Saturday, April 6, 2013

Gaining knowledge is not the same as asking questions

"Does anyone know how xyz works?"

-- silence --

"Guys, I really need to know how xyz works."

-- silence --

Does this sound familiar? It's rude that nobody answers? Right? After all, somebody should know the answer. It's not like your question is difficult. Right? You are asking something relatively straightforward that certainly somebody must know. If they won't tell you, how do they expect knowledge to spread? How can you ever become knowledgeable on these subjects if others outright refuse to answer your questions? Right?

WRONG!

Knowledge is not created by people asking questions and waiting for others to provide answers. Knowledge is gained by people who do things. Instead of asking somebody else to provide the answer for you, think what you can do to find the answer yourself. In fact, first spend a moment to come up with the most likely answer. And then validate that answer, proving yourself right or wrong. Try it, you'll be surprised how quickly you can try certain things. Heck... it may well be faster to try it then to ask again and again. And even if it's not faster, you will almost certainly gain a better understanding of the thing you are working with. In addition to getting an answer to your question, you'll also have a better understanding of the why around that answer. You'll have gained knowledge and understanding.

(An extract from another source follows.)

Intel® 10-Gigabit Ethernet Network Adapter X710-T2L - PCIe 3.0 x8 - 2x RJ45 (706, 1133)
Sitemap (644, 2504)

Yet many people seem to prefer asking a question over trying to find the answer themselves. Instead of building knowledge they are trying to get other people to give them the knowledge. And while I don't mind showing off my knowledge about a topic, mine is often built from doing things - not from asking others. So ask yourself: do you want to be a knowledge sink? Or do you want to be a knowledge source?

This situation is so common that an entire subculture has arissen. When somebody asks a very open question on Stack Overflow, someone almost always comments with: "what have you tried?". Matt Gemmell even put his original blog post to that effect on a separate domain: whathaveyoutried.com. Have a look around Stack Overflow and see what type of questions solicit the "what have you tried?" response. The phenomenon has spread quite far. Often I feel bad for the person asking the question, because they clearly have no clue what they've done wrong.

2 comments:

Unknown said...

Wrong. Not everyone should have to "go on a journey" to find an answer to a simple question.

From Stack Overflow themselves:
http://stackoverflow.com/about
Ask questions, get answers, no distractions

Now, how would it fit into this plan if every time someone rolls around with a question they are confronted with

- what have you tried
- do it yourself
- learn it yourself

I am all for organic learning, but sometimes you just need a quick, good, canonical answer with no BS. Many Stack Overflow users provide just that for no reason other than saving others the trouble of learning it "the hard way".

Frank said...

If someone asks a quick, good, canonical question then those in the know are typically quite willing to give that answer.